Mountain of expertise in France’s Aerospace Valley
French regions Aquitaine and Midi-Pyrénées have formed an organization called the “Aerospace Valley” to bid for government-endorsed “competitiveness area”

French regions Aquitaine and Midi-Pyrénées have formed an organization called the “Aerospace Valley” to bid for government-endorsed “competitiveness area” status in the fields of aerospace and on-board systems. The French government is expected to name 10 to 20 such areas in mid-July, giving participants a certain status that will lead to industry recognition and access to new financial backing.

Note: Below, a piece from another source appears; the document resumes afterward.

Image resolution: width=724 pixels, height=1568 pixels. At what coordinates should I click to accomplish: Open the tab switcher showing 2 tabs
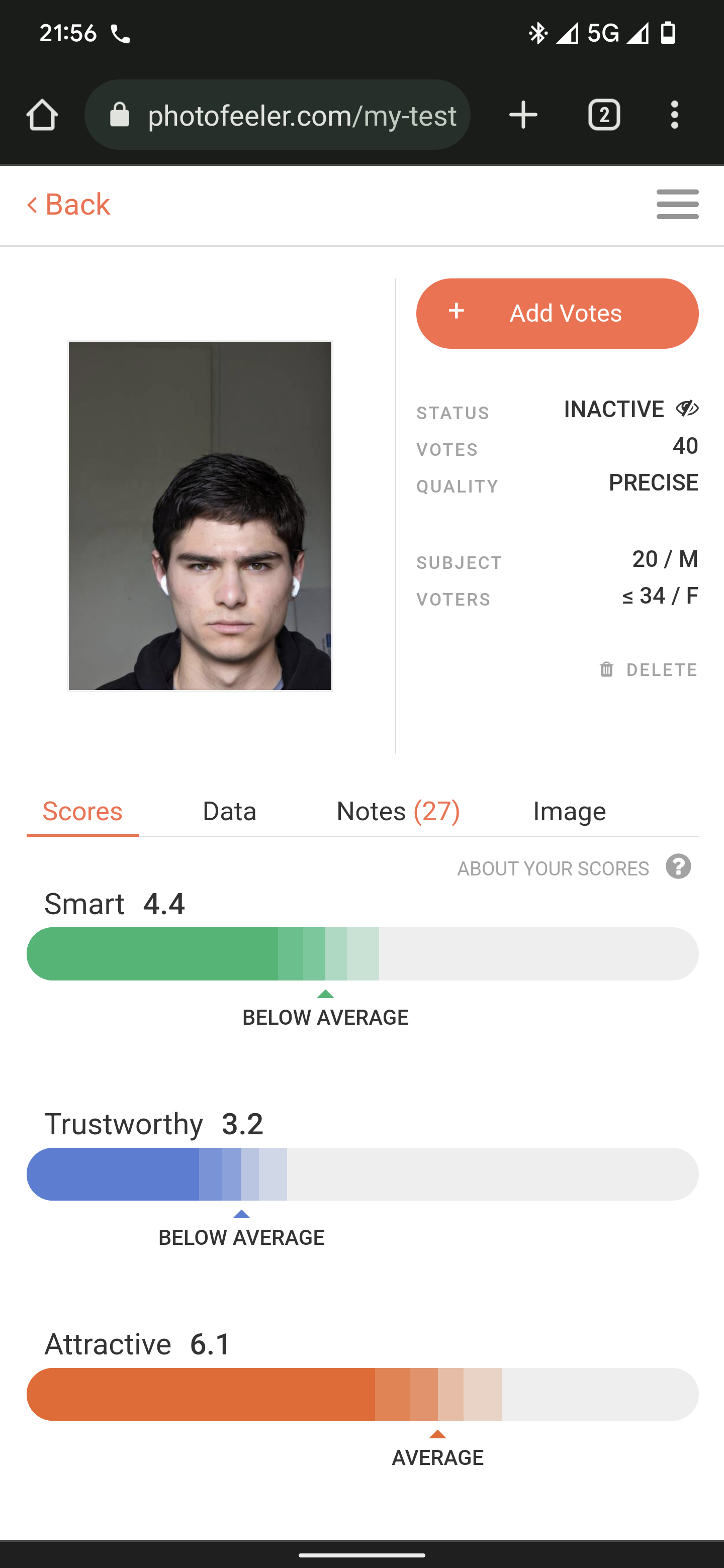[x=604, y=115]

In southwestern France, the Aerospace Valley (Hall 4 Stand G13-H13) includes a large part of the country’s aeronautics and space industry–accounting for no fewer than 100,000 jobs. In its bid, the group says that it could create 40,000 to 45,000 more aerospace jobs over the next 20 years.

Some 105 candidates are competing for the status, which is defined by the government as “companies, training centers and research laboratories” linked via “partnerships, research-and-development projects and international exposure.” The government had not yet completely defined the final number of selected areas and the amount of the allotted funds. Nor has it yet specified additional tax incentives it will add to the prizes. The basic prize for a selected candidate is ?750 million ($922.5 million), spread over a three-year period.

When launching the call for “competitiveness area” tenders last fall, the French government insisted on a long-term perspective. The concept is supposed to help the most competitive regions reach a critical mass in their aerospace activities. Selection of successful candidates will be based on criteria such as the criticality of the technology they offer to the industry, market considerations and the ability of industrial and research players to marshal necessary resources.

The Aquitaine/Midi-Pyrénées regions’ bid consists of 1,500 pages, or 50 folders. “Thirty-six folders describe ongoing research projects, worth several hundred-million euros,” project leader Jean-Marc Thomas, CEO of Airbus France, told Aviation International News. Others describe “structural projects” focusing on the geographic balance of resources, the economy, higher education and research.

As examples, Thomas described three proposed structural projects. In Bordeaux, a 200-person research laboratory for information technology will be built using the existing Inria facility as a base. In Tarbes, an aircraft dismantling center will be set up, under the leadership of EADS Sogerma and Suez Environnement.

In the Toulouse area at Montaudran, a convention center would be built on the property of a recently closed airfield. The center will be situated next to the soon-to-be-relocated ENSICA aerospace graduate engineer school, with several laboratories employing 1,000 researchers. The Montaudran location is very close to that of other schools, laboratories and universities in the region. “All this will form the largest aerospace campus in Europe,” Thomas asserted.

Some of the structural projects proposed by the Aerospace Valley committee, jointly led by Thomas and Thales Avionics’ Pierre-Eric Pommellet, cover “higher education and research” activities. These will also involve the creation of a doctoral program that will be common to universities and schools.